◆ SELECTED PASSAGE ◆

# SCAD vs RISD vs Pratt...Where should I go?



## ShahdKad3 (Feb 25, 2009)

I applied to all 3 and so far I got into Savannah College of Art and Design. I was wondering how good the film programs are at SCAD, RISD, PRATT, and SVA (which I might apply to). Which ones are really good and worth moving for?

Also I am an Arab American so even though I'm obsessed with SCAD I was wondering how much diversity there is there? And are people open-minded there? I am sure they are, I'm just wondering. And is it stupid of me to move from NJ to Georgia considering NYC is right next to me and the center of the film industry? 

Any info would be great! I want to go somewhere I can really learn and create good films, not an art school that doesn't care about attendance and grades easily.


----------



## FilmFanatic (Feb 25, 2009)

I am not too sure about those film programs. But if you are trying to be in the "center of the film industry" you should really try to go to school somewhere close to Hollywood. I am not sure of your opportunities in New York but out here in Los Angeles I have so many options in film.


----------



## ShahdKad3 (Feb 25, 2009)

The thing is I can't go that far so I'm trying to look for good schools on the East Coast. I'm looking for a good program similar in quality to those in LA.


----------



## Jayimess (Feb 25, 2009)

Demographics are hard to judge for Middle Eastern descent, because most stupid forms that make people check stupid boxes force Hispanics and Middle Eastern folks to check "White."

◆ AIM 1 ◆
In the art school thread, which school has the first poster already gotten into?
◆ AIM 2 ◆
List every school that the first poster names in the art school thread.
The records after the art school thread are separate from it.

◆ MATERIAL SUPPLIED ◆
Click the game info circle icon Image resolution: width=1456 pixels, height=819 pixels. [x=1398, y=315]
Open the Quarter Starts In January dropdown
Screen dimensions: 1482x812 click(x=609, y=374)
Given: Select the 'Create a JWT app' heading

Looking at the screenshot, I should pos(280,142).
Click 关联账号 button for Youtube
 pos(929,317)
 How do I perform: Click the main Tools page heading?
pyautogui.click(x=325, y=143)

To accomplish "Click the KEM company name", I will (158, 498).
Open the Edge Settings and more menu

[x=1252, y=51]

◆ FULL OUTPUT 1 ◆
Savannah College of Art and Design (SCAD)

◆ FULL OUTPUT 2 ◆
SCAD (Savannah College of Art and Design), RISD, Pratt, SVA